(Collected data)
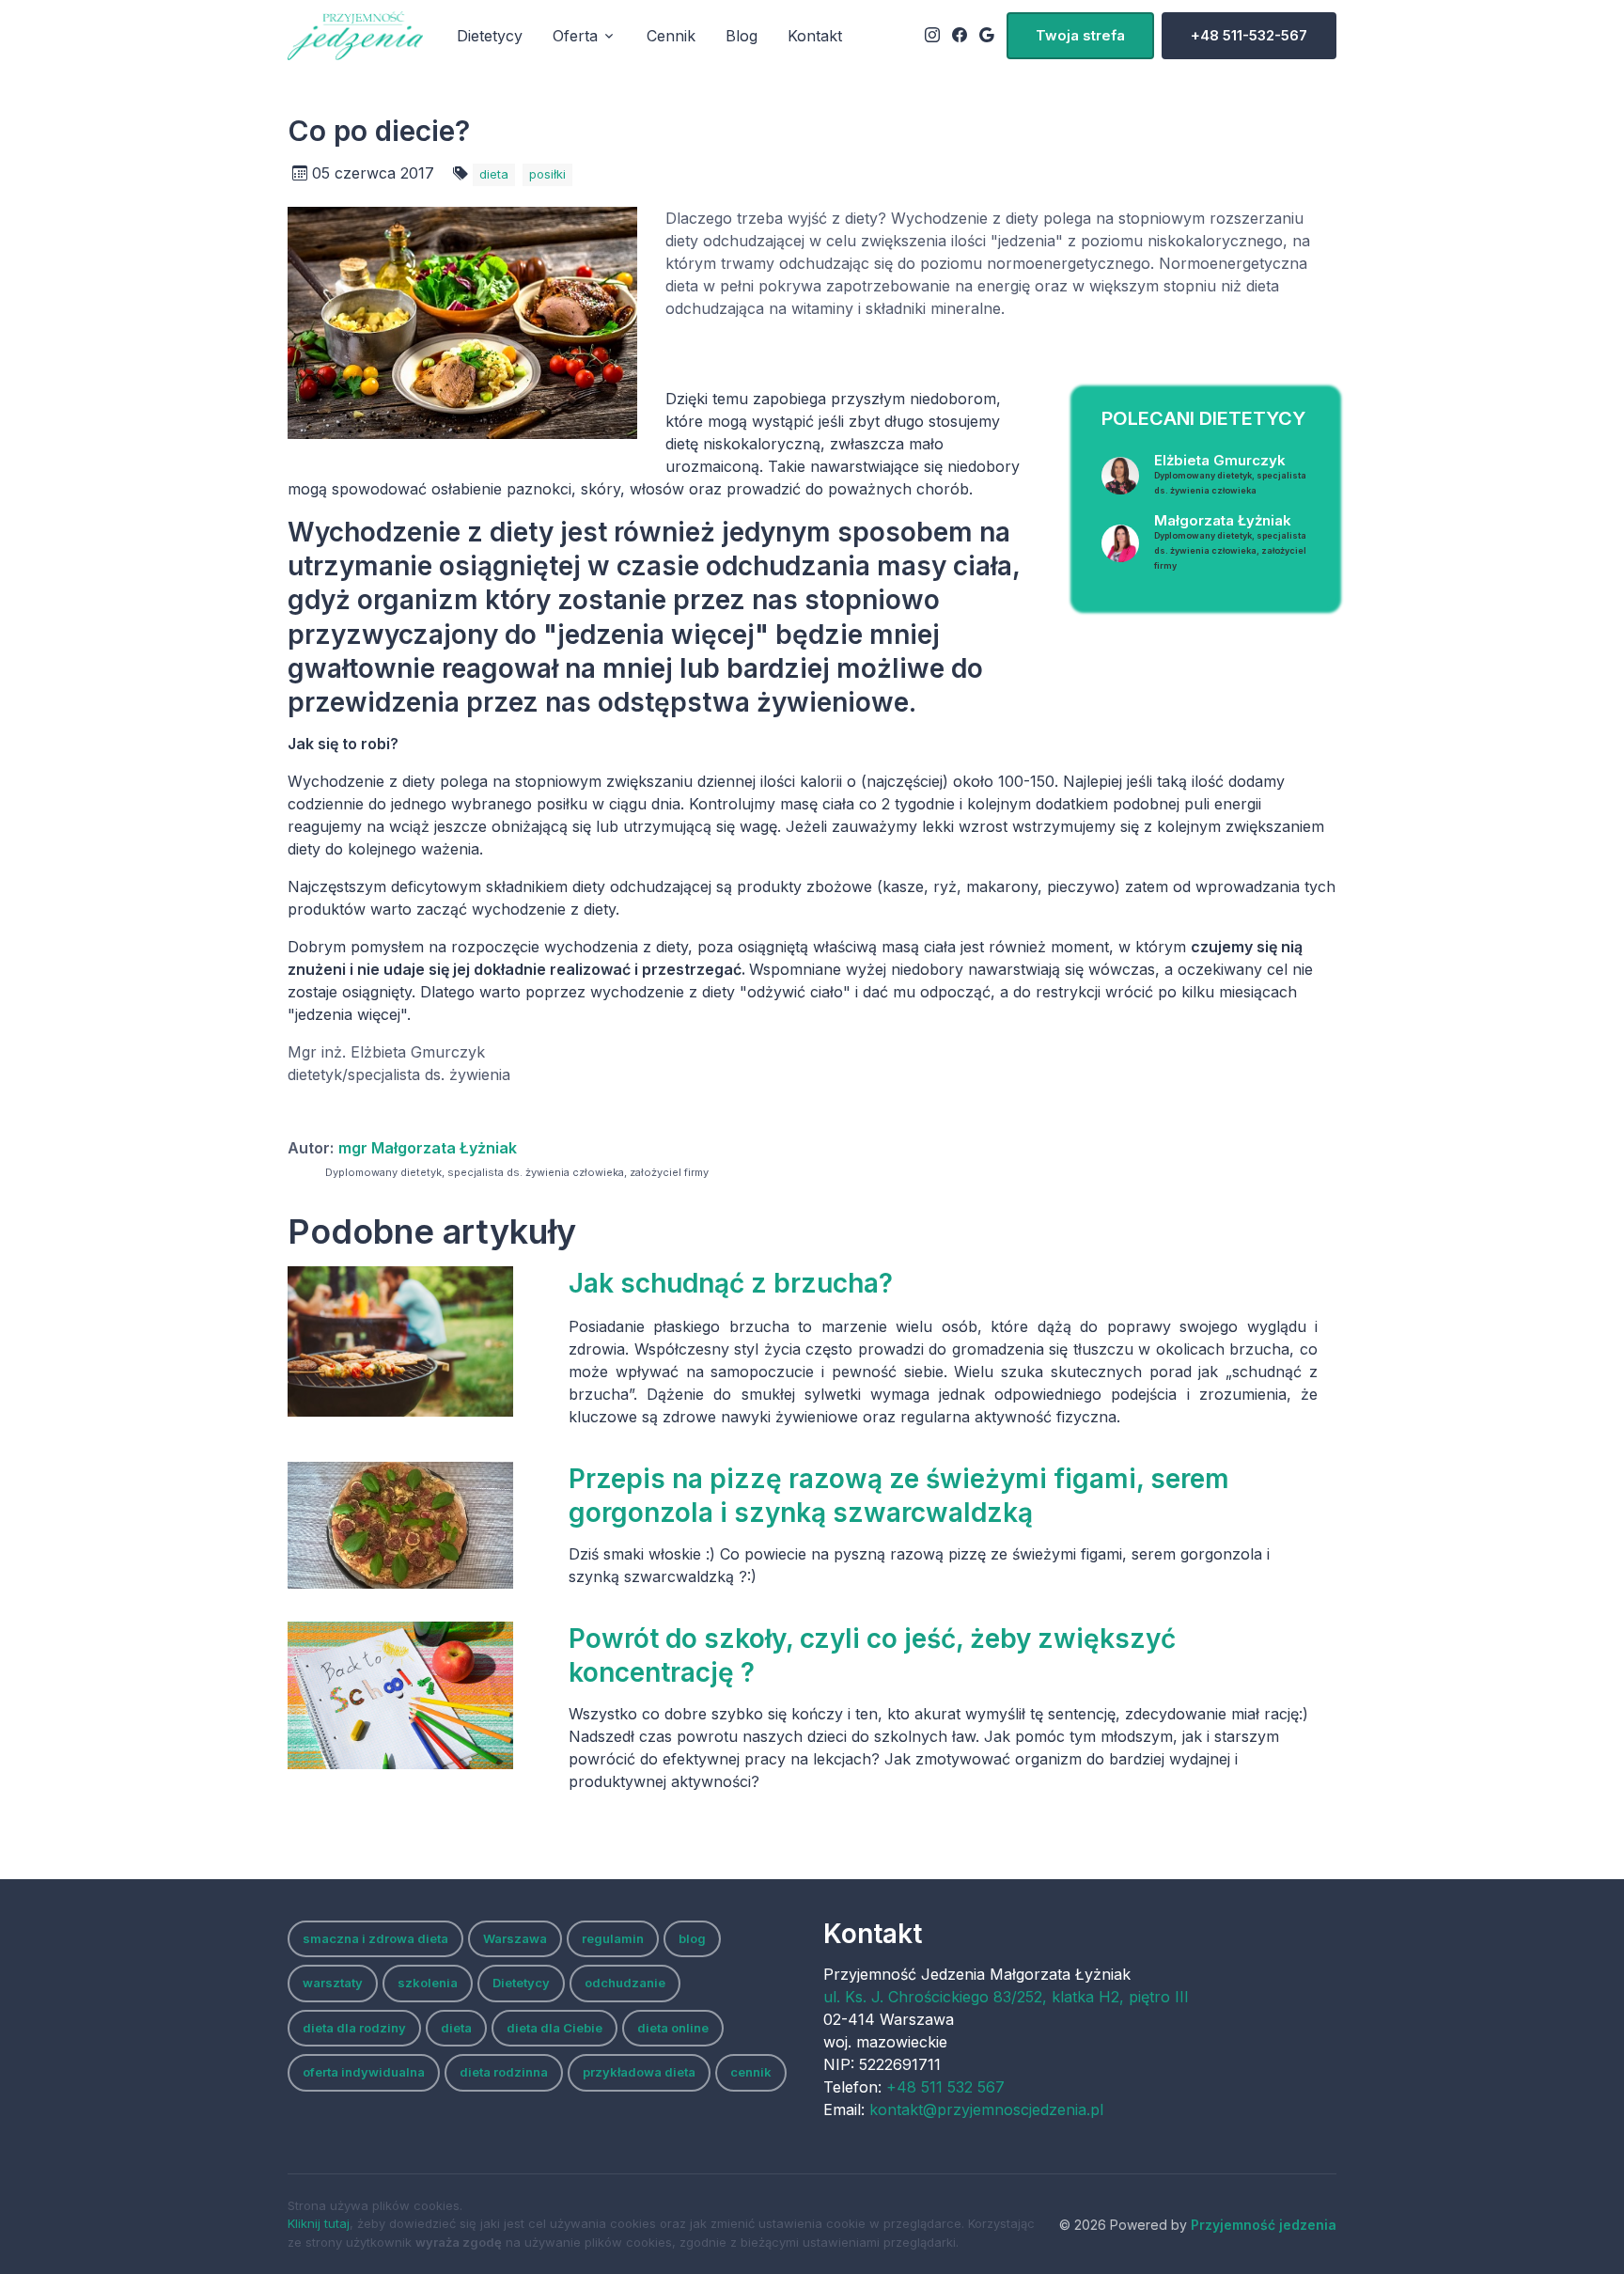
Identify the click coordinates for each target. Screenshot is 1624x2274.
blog (692, 1938)
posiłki (547, 173)
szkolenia (428, 1982)
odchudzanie (625, 1982)
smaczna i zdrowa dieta (375, 1938)
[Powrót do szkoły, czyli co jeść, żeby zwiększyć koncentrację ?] (419, 1695)
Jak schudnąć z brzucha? (731, 1283)
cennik (751, 2071)
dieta (493, 173)
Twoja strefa (1080, 35)
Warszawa (515, 1938)
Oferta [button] (575, 35)
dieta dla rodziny (354, 2027)
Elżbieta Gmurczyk (1230, 473)
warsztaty (333, 1982)
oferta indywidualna (364, 2071)
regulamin (613, 1938)
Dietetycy (490, 35)
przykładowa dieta (639, 2071)
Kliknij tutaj (319, 2223)
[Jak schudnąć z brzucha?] (419, 1341)
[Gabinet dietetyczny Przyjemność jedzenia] (355, 35)
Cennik (671, 35)
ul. (1006, 1996)
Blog (741, 35)
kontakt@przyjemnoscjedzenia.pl (986, 2109)
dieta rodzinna (504, 2071)
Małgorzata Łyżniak (1230, 541)
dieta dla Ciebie (554, 2027)
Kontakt (815, 35)
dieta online (673, 2027)
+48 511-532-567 (1249, 35)
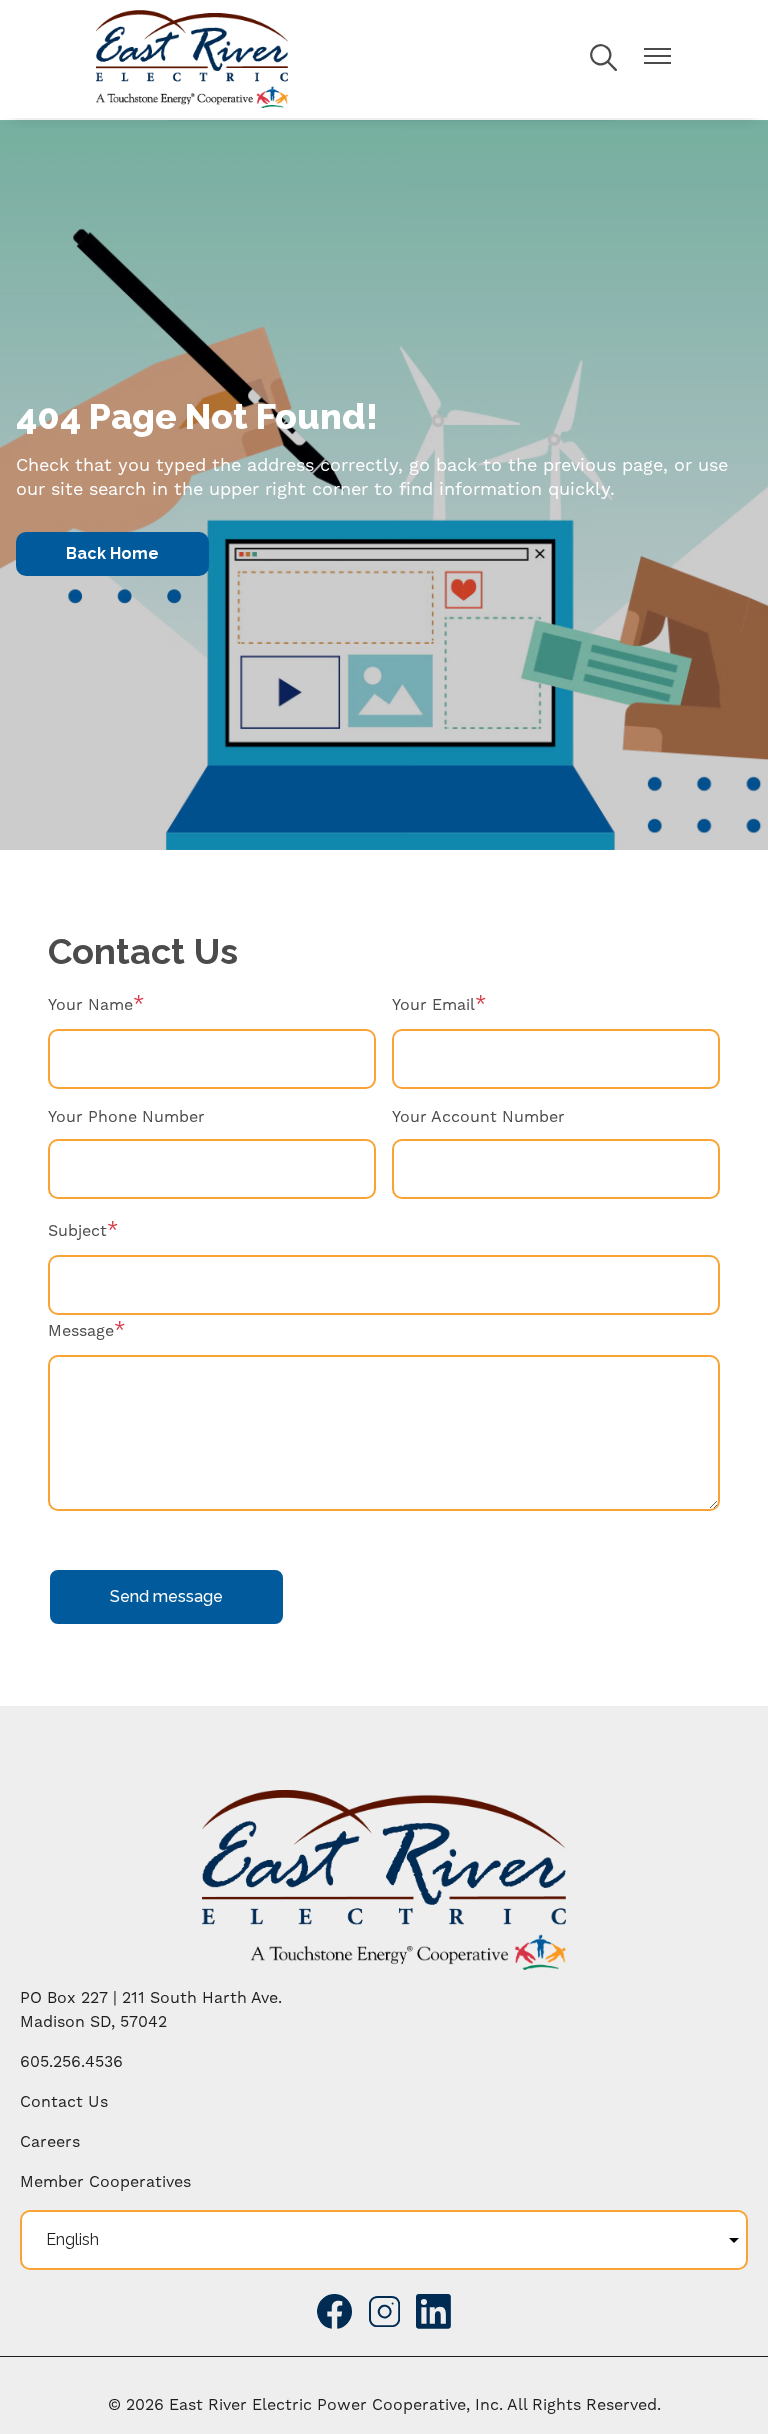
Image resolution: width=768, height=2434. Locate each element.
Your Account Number (478, 1117)
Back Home (112, 553)
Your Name (90, 1005)
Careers (50, 2142)
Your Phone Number (126, 1117)
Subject (77, 1231)
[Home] (192, 59)
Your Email (433, 1005)
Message (81, 1331)
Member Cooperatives (105, 2182)
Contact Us (64, 2102)
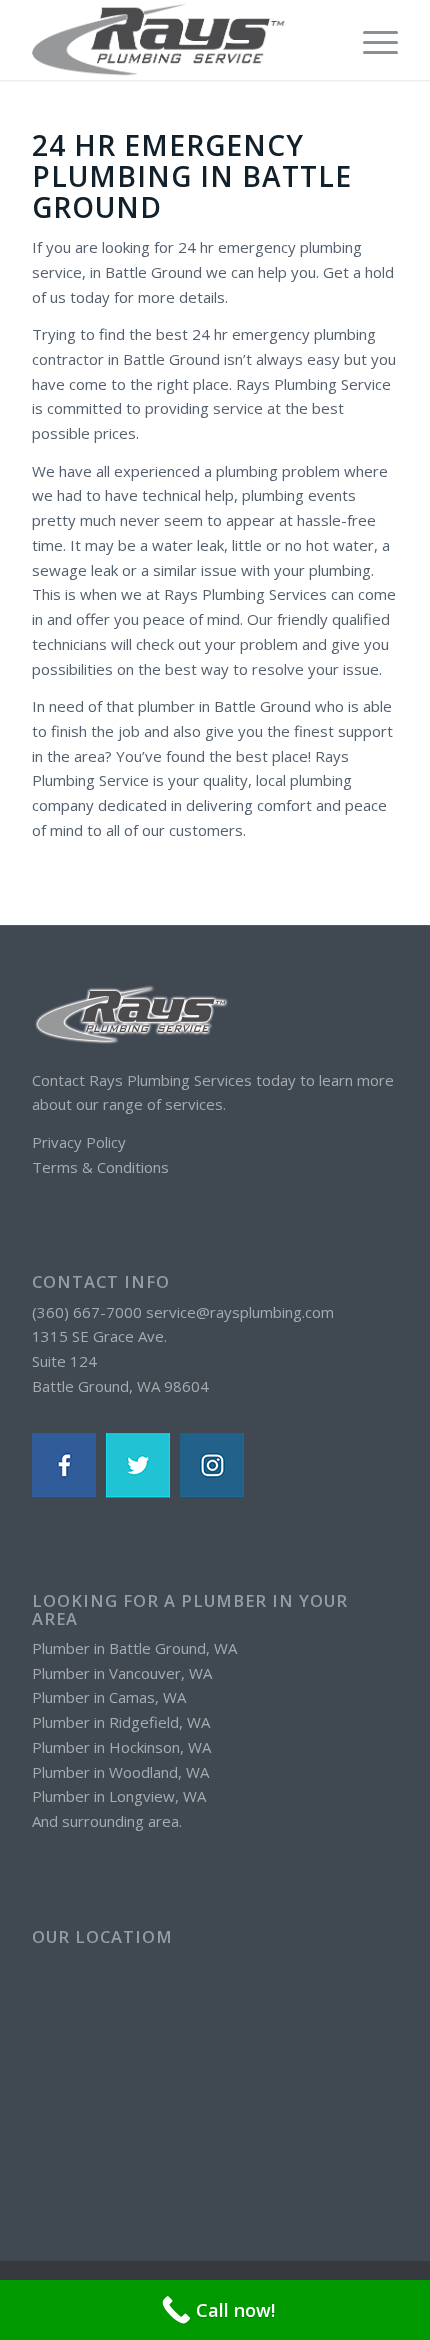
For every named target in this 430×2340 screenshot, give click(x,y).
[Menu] (370, 40)
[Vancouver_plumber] (178, 40)
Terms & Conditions (100, 1167)
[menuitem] (370, 40)
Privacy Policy (79, 1142)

WHAT YOU SHOULD DO » What is needed is an exact copy of the lines from the line with "Małgorzata Łyżniak (1230, 541)" to the end of the data above, both included, without any pictures.

COMPLETED EXERCISE »
Małgorzata Łyżniak (1230, 541)
dieta dla Ciebie (554, 2027)
Kontakt (815, 35)
dieta online (673, 2027)
+48 511-532-567 (1249, 35)
Image resolution: width=768, height=2434. Locate each element.
Your Account Number (478, 1117)
Back Home (112, 553)
Your Name (90, 1005)
Careers (50, 2142)
Your Phone Number (126, 1117)
Subject (77, 1231)
[Home] (192, 59)
Your Email (433, 1005)
Message (81, 1331)
Member Cooperatives (105, 2182)
Contact Us (64, 2102)
For every named target in this 430×2340 screenshot, give click(x,y).
[Menu] (370, 40)
[Vancouver_plumber] (178, 40)
Terms & Conditions (100, 1167)
[menuitem] (370, 40)
Privacy Policy (79, 1142)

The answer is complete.